Por outro lado, diz que a democracia engloba eleições multipartidárias, livres e justas, graus satisfatórios de sufrágio, liberdade de associação e restrições judiciais e legislativas ao Poder Executivo são cumpridas, juntamente com a proteção das liberdades civis e a igualdade perante a lei.
Feitas as devidas explicações, a pergunta que cabe e que não quer calar: onde o Brasil se encaixa? Difícil saber neste momento em que os três poderes da República se enfrentam em campo aberto, com sinais claros de que a beligerância irá recrudescer, tamanha a disputa pelo poder absoluto.
Os três poderes, de diferentes formas, impõem suas decisões que quase sempre desembocam no Supremo Tribunal Federal, que vem a ser um dos três protagonistas nesse campo de batalha que se instalou na República e, de quebra, ainda assiste o poder paralelo a comandar inúmeros Estados, caso mais explícito do Rio de Janeiro, onde o que há, ainda que não se queira admitir, uma verdadeira guerra civil entre a sociedade e o crime organizado.
A impressão que nossas autoridades querem passar é que neste País abençoado por Deus e bonito por natureza, tudo são flores, a harmonia reina sobre todos e o respeito às instituições é ponto pacífico. Pena que isso não reflita aquilo que se vivencia diariamente.

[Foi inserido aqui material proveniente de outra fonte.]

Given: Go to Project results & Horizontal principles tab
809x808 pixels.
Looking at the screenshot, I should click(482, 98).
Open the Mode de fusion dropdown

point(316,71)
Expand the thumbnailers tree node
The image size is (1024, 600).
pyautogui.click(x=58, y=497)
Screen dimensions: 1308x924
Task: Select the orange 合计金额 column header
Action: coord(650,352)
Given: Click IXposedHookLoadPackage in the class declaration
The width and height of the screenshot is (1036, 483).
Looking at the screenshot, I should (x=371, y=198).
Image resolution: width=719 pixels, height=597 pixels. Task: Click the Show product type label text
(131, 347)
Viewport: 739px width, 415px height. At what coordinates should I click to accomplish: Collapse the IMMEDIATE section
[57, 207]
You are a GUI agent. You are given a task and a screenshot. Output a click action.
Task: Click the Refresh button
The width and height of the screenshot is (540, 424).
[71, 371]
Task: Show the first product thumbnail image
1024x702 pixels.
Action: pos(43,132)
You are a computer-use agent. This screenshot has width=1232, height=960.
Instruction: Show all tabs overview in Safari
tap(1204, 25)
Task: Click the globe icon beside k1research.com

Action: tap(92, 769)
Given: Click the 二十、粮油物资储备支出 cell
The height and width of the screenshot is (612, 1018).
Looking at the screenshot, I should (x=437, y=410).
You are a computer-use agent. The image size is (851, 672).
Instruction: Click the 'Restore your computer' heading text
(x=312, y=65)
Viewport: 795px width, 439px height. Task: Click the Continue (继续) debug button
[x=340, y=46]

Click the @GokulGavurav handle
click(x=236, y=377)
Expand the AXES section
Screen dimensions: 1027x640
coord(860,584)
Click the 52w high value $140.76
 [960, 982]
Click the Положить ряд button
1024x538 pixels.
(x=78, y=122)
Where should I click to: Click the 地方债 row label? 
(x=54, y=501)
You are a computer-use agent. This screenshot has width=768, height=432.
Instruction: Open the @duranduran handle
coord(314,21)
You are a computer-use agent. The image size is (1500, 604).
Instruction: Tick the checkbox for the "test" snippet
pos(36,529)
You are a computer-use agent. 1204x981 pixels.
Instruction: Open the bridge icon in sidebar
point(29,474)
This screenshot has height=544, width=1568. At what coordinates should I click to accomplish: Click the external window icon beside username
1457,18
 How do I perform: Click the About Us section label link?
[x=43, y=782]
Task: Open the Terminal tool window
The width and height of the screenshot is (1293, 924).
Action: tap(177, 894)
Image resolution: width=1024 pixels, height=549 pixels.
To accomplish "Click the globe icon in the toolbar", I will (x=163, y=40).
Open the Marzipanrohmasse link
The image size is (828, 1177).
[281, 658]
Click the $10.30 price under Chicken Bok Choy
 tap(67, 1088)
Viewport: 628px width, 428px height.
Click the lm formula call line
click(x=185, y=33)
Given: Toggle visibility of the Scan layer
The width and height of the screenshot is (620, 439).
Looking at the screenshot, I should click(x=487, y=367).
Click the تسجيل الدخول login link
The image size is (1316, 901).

Autocracias e democracias são formas de governo que tentam, sem conseguir, traduzir e transformar em realidade o que de fato as pessoas desejam. E pelo jeito que a coisa vai, nessa eterna disputa idiota e sem sentido de ‘esquerda e direita’, ou como preferem alguns, ‘direita e esquerda’, as pessoas seguirão como massa de manobra à espera de um milagre.